Well Rodger is gone but half his stuff is still here. Typical. Now Mike is contemplating moving in again because he's getting aggravated living with his mom. I'm completely indifferent. Mike can discuss it with Tyler. I don't have a whole hell of a lot to do with the house finances lately, anyway. I've been toying with the idea of selling my half of the house to Tyler if he could get a loan. His credit is a pretty damn good so it's pretty likely he could get a loan. Tyler and I really do need to go our seperate ways. I love my brother, but we're very different people. I really appreciate his patience with me over the bills, but it's not as if there isn't compromises. Some of those compromises make me uncomfortable. I don't think I'm at liberty to discuss it further.

Mike and I finally ended up discussing our SAT scores. He kicked my ass in reading almost as bad as I kicked his ass in math. Good. We're probably not going to end up going to the same college, though. All in all, we're looking for different things. That's alright. I'd just like for more of my friends do something with their lives even if I'm not there to see it. I don't understand not having ambition in life. You only get one chance, so don't you want to make the most of it?

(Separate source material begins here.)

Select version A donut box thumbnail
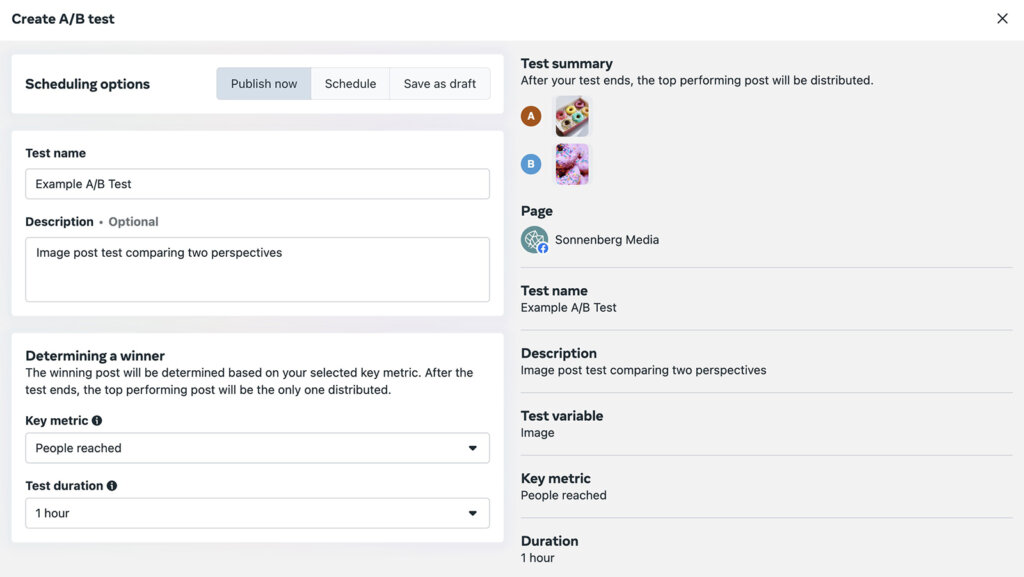This screenshot has height=577, width=1024. click(x=572, y=115)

I still wonder how I'm going to end up reacting if I get this next college attempt working. I was confident in my ability to adapt last time with Defiance and we saw how that turned out. I really wish I had someone that I already know to come to college with me. Someone to prevent me from just locking myself up in my dorm room. It's not as if I have a hard time making friends. I made a decent number of friends at Defiance and was well liked. I pledged to a fraternity (phi sigma chi) and then decided that it was pointless after I decided I wasn't going to continue attending Defiance. They wanted me to continue pledging anyway because I'm apparently really cool or something. I could have hung out with people more, but I didn't. I just felt uncomfortable with it for some reason. It's hard to explain. It's not necessarily a lack of desire. That's the reason most of the time I don't want to hang out with people, but it's definitely not the only reason. There is still that ever present fear. . . . whatever....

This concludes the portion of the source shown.